Half Man is a series whose title can be analyzed in many ways, only to be explained at the end of the sixth episode. This is a story about sibling rivalry, masculinity, and the fragile perception of sexuality amongst them, and the impact of trauma on even the most seemingly well-adjusted person. Some of what Niall and Ruben experience over the three decades chronicled in Half Man will seem like typical childhood memories many of us have, with some of the more disturbing elements still familiar to far more than they should be. By showing not only the trauma but the fallout of that on these men, we witness something not often showcased in mainstream entertainment, but something that needs to be talked about by more people. This is not a series about being gay, straight, or bisexual, but more about being okay with who you are and not being okay about the things that have hurt you in your life.
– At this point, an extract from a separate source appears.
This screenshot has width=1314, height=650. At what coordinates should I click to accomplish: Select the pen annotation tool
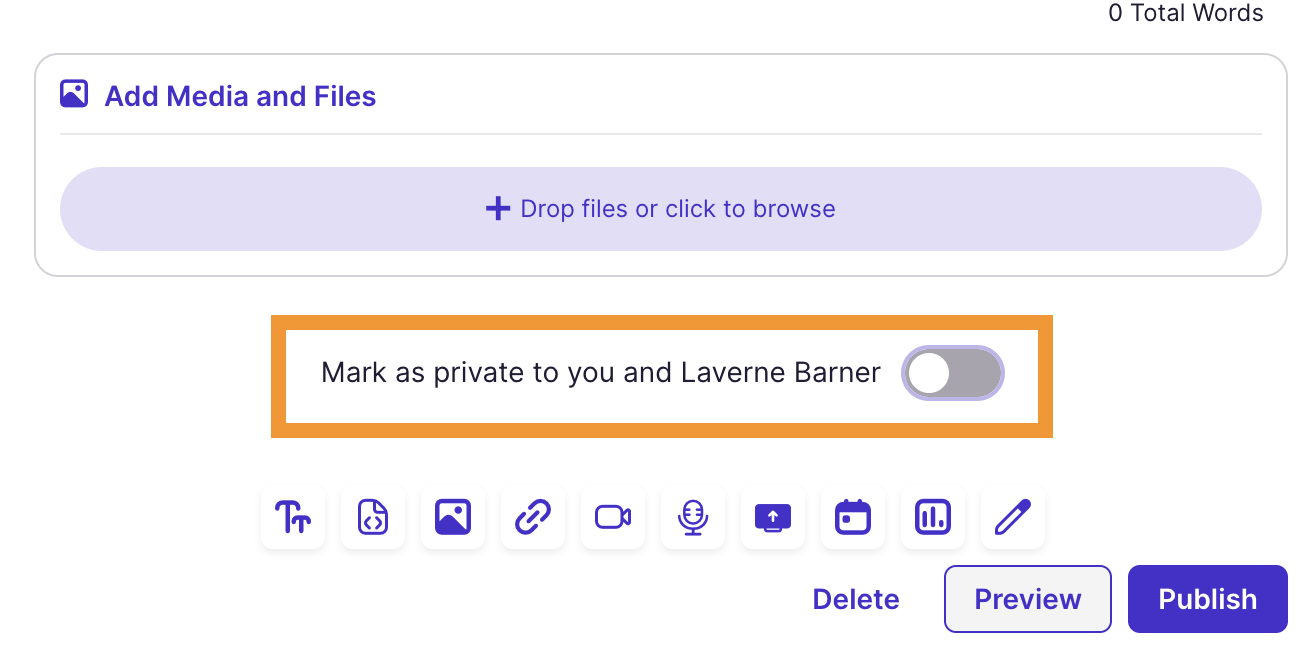[1012, 517]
That comes through in this series, both in the horrific and the hilarious, sometimes within moments of one another.
Richard Gadd wrote all six episodes of Half Man, which was directed by Alexandra Brodski and Eshref Reybrouck. Full of memorable tracks from the eighties and nineties, the series is far more nuanced than Baby Reindeer but uses the same tactics from thrillers and mysteries to build the psychological framework of the relationship between Niall and Ruben. Shifting from one being successful while the other struggles and back again, there is a Jekyll-and-Hyde interplay between the two men that gives Jamie Bell a showcase performance that ranks amongst his best, while Gadd also shines in a supporting role that is firmly in the spotlight of the series. I watched all six episodes in one sitting, but know that tuning in week after week to see how the story goes makes for a very different experience and one that is going to generate a lot of conversation online as viewers theorize and anticipate what will happen next. Odds are that once you watch the first episode, you will have a good idea of where things will finish up, but you are in for a surprise as to how they get there.
Half Man is as funny as it is traumatic, and as dramatic as it is poignant, with each of the six episodes serving as an individual achievement in storytelling. I felt like I had experienced far more than six hours of television in this intricate and brilliant series. The marquee series that HBO has become known for has added yet another exceptional achievement in Half Man. Richard Gadd proved with Baby Reindeer that not every story has been told before, and he has done so again with a series that has no comparison. This will be a hard story for some to watch, but it is a rewarding experience through the intense drama. There are very few series that can be this funny and emotionally resonant at the same time. Watching Half Man is going to leave you with the desire to think about your own psychological well-being and question whether everything you have experienced in your life is all right.
Half Man premieres on April 23rd on HBO.